▸ Arbeitsaufträge
[1] Schreiben Sie aus dem Textausschnitt zur Medikamententestung die Stelle ab, beginnend bei "im Dialog: Wie" und endend bei "Therapeut des Patienten.".
[2] Erklären Sie in ein bis drei Sätzen, wovon es laut dem Textausschnitt zur Medikamententestung abhängt, wie viele Medikamente getestet werden können.

──────── Textausschnitt

Dr. Barbara Mayer, CSO und Mitgründerin der SpheroTec GmbH

im Dialog: Wie viele Medikamente können Sie testen?
Dr. Mayer: Prinzipiell hängt die Anzahl der Medikamente von der Größe und der Qualität der Tumorprobe ab, die uns für den Test zur Verfügung gestellt wird. Basierend auf vier bis fünf Tumorbiopsien lassen sich bis zu 10 Medikamente testen. Stehen uns im Rahmen einer Operation etwa 200 mg Tumorgewebe (das entspricht etwa einem halben Zuckerwürfel) zur Verfügung, dann testen wir bis zu 50 Therapieoptionen. Die Entscheidung, welche Substanzen im SpheroTest® analysiert werden sollen, trifft in der Regel der Therapeut des Patienten.

────────────────
──────── Bereitgestelltes Material

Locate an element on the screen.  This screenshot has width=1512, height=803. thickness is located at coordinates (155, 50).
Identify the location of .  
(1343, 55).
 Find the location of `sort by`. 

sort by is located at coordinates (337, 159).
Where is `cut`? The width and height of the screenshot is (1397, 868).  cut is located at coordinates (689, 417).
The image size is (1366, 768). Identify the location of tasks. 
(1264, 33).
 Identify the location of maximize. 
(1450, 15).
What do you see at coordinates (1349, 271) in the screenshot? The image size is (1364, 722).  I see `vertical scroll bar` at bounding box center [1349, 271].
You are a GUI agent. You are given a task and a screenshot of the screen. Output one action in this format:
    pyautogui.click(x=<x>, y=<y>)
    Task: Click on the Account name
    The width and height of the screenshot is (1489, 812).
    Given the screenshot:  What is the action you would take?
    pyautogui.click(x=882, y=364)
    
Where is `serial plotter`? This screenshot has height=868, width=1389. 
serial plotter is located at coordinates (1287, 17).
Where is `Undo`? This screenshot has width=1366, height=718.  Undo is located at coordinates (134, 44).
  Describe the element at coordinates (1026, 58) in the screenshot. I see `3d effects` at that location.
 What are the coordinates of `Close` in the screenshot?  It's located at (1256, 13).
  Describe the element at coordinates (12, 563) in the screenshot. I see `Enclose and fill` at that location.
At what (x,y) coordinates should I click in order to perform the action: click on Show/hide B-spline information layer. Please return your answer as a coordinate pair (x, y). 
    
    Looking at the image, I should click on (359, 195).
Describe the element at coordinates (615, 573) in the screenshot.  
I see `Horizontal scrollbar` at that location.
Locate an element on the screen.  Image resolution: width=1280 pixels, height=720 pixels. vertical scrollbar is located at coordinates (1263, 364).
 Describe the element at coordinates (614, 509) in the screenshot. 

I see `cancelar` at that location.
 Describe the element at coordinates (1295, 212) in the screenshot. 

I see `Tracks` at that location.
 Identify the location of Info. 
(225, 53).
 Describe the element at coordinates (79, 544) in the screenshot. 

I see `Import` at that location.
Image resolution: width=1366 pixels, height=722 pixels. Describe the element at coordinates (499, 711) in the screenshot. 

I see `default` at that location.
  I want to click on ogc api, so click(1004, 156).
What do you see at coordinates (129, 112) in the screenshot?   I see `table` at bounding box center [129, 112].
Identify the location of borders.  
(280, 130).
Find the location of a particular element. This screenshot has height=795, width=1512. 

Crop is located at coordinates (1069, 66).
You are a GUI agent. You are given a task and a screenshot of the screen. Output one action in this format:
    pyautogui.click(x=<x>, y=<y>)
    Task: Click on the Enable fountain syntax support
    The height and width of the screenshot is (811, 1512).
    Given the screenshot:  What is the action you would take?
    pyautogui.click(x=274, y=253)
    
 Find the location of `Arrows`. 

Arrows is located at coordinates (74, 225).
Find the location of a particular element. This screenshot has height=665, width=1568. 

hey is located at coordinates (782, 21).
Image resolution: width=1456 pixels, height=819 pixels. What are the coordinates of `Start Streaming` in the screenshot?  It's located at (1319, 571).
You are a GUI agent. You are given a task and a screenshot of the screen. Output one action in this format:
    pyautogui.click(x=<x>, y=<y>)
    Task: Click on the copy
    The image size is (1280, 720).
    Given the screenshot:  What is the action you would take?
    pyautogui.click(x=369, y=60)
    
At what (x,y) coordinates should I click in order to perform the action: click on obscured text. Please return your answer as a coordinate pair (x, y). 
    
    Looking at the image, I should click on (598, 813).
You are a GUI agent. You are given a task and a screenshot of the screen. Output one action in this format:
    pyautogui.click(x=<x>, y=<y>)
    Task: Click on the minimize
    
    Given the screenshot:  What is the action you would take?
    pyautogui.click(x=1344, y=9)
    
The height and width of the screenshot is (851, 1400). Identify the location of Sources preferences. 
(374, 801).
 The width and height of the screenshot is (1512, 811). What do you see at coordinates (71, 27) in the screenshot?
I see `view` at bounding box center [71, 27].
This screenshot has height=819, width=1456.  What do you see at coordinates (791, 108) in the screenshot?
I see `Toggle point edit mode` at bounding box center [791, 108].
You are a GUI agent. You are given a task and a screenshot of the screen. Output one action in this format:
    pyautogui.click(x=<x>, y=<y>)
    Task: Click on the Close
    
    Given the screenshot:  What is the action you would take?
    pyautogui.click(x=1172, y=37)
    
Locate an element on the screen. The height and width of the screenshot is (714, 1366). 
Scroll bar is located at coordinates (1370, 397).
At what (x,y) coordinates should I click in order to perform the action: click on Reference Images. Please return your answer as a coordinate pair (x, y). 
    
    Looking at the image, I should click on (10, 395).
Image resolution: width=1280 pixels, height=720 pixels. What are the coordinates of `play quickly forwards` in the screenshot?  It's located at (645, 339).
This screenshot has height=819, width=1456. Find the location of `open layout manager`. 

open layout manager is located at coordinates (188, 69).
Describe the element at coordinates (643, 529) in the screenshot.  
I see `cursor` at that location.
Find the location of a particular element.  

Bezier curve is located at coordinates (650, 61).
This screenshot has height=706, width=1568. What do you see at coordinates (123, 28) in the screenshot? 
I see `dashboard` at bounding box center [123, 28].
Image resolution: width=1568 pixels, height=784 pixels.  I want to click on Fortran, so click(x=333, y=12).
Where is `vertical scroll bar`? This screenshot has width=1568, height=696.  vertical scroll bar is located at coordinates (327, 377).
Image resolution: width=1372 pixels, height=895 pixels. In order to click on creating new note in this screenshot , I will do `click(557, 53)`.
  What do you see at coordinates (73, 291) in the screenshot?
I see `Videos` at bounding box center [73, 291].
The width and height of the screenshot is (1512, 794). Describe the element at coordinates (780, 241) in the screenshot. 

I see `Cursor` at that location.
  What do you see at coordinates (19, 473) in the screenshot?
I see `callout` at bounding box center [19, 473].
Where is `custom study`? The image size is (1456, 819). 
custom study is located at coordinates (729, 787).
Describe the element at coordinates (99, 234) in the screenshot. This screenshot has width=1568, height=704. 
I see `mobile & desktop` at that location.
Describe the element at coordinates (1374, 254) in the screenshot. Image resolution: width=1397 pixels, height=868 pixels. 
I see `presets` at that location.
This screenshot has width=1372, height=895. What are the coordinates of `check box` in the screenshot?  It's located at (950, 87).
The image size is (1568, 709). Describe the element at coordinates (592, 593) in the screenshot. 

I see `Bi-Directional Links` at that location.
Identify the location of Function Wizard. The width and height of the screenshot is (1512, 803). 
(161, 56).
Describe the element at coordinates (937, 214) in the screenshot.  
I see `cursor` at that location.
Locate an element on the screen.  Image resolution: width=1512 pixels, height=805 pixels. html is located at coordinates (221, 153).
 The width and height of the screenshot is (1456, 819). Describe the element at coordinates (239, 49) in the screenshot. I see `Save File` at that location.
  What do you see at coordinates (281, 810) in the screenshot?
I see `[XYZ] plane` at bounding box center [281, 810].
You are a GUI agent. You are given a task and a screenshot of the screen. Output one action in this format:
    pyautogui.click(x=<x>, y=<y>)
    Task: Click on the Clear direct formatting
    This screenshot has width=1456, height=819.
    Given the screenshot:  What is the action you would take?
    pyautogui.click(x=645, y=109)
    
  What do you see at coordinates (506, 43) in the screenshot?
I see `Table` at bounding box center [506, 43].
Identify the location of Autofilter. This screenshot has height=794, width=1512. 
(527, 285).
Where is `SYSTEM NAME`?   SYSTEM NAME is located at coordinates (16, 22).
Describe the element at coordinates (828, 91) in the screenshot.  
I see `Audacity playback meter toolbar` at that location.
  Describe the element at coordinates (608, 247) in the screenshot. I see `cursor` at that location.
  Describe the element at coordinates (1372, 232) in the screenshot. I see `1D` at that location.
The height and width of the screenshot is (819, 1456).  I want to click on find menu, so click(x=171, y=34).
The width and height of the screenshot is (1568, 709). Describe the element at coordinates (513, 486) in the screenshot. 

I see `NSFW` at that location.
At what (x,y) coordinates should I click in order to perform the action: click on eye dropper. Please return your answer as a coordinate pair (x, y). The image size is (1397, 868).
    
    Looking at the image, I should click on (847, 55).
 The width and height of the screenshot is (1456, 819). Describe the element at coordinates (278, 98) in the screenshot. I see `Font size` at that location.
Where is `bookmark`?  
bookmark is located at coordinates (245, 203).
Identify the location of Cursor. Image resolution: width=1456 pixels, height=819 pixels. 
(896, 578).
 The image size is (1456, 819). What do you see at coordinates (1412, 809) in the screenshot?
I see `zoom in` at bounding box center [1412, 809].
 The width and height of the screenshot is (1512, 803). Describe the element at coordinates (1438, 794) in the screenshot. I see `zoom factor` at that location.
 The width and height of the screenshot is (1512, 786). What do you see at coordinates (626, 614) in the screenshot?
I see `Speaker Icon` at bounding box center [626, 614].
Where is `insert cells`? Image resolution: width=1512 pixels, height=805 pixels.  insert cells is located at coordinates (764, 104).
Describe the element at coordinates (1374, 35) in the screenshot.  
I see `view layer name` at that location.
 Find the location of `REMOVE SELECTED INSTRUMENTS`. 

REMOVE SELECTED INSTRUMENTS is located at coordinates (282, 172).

────────────────

▸ Lösungen
[1]
im Dialog: Wie viele Medikamente können Sie testen?
Dr. Mayer: Prinzipiell hängt die Anzahl der Medikamente von der Größe und der Qualität der Tumorprobe ab, die uns für den Test zur Verfügung gestellt wird. Basierend auf vier bis fünf Tumorbiopsien lassen sich bis zu 10 Medikamente testen. Stehen uns im Rahmen einer Operation etwa 200 mg Tumorgewebe (das entspricht etwa einem halben Zuckerwürfel) zur Verfügung, dann testen wir bis zu 50 Therapieoptionen. Die Entscheidung, welche Substanzen im SpheroTest® analysiert werden sollen, trifft in der Regel der Therapeut des Patienten.

[2] Die Anzahl hängt von der Größe und der Qualität der Tumorprobe ab, die für den Test bereitgestellt wird. Mit vier bis fünf Tumorbiopsien lassen sich bis zu 10 Medikamente testen. Mit etwa 200 mg Tumorgewebe aus einer Operation sind es bis zu 50 Therapieoptionen.